On 09/19/2012 10:35 AM, YunQiang Su wrote:
> Two questions about postinst:
>
> 1. if [ $RET = "sqlite3" ]
> then
> dbc_name="keystone.sqlite"
> db_set keystone/db/dbname $dbc_name
> fi
> If user modified /etc/keystone.conf manually to change the path of
> sqlite database file,
> while this paragraph will change it to the default.
First, this was there before my changes. So it's not me who did it, I
just didn't correct it.
Currently, if you change the path in /etc/keystone/keystone.conf (and
not /etc/keystone.conf), then it will stay. The only thing that is
forced is the filename of the db.
Anyway, I think you are right, so I removed that part.
> 2. if [ "$dbc_dbtype" = "mysql" ] || [ "$dbc_dbtype" = "pgsql" ] ; then
> [ -n "$dbc_dbport" ]&& dbport=:$dbc_dbport
> SQL_CONNECTION="$dbc_dbtype://$dbc_dbuser:$dbc_dbpass@${dbc_dbserver:-localhost}$dbport/$dbc_dbname"
> else
> SQL_CONNECTION="sqlite:///$dbc_basepath/$dbc_dbname"
> fi
>
> The problem similar with above one, if user changed the line
> "connection=" to mssql or oracle or db2 etc,
> this will override the users config.
Keystone only supports sqlite3, mysql or pgsql. Unless I'm mistaking,
these are the only valid values. So I believe the above is ok.
> Maybe, now dbc or something else cannot support msssql, oracle or
> db2 etc, but this is still a bad idea to
> override the users config.
The idea is to overwrite anything that is a wrong configuration. The
most easy way is to do it using sqlite. I don't think there's any wrong
doing here (correct me if you still think there is).

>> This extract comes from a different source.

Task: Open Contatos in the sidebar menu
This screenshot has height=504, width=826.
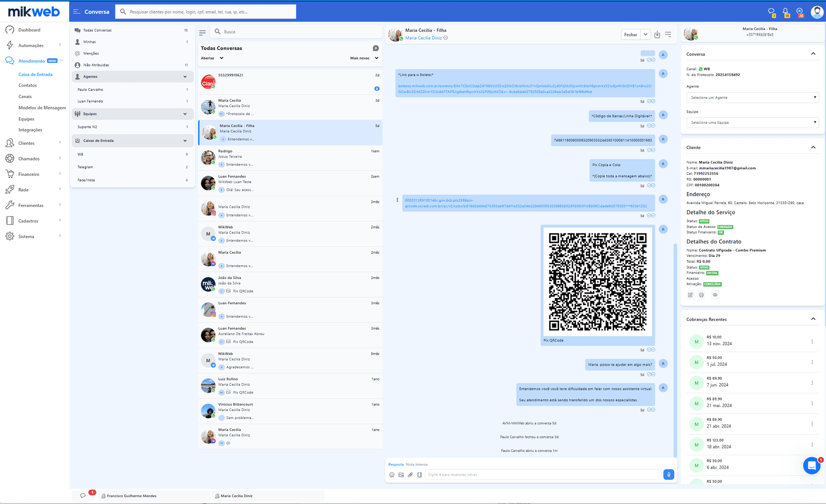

On 09/19/2012 10:44 AM, YunQiang Su wrote:
> Maybe what we should do is to:
>
> Init /etc/keystone/keystone.conf from example, and debconf only when
> the first time,
> etc if /etc/keystone/keystone.conf doesn't exist.
>
> Do nothing if /etc/keystone/keystone.conf is there.
>
> If user want to reinit the configuration with debconf, then ask them
to delete
> /etc/keystone/keystone.conf first, and reinstall this package, or,
> give him/her an option in debconf.
We can't do that. This isn't what the policy say about debconf handling.
It has to read what the user wrote, and deal with it. I think anyway
that deleting the keystone.conf just because you want to reconfigure the
db thing is a radical move, and not convenient (you may well have
changed other things in this configuration file which you want to keep).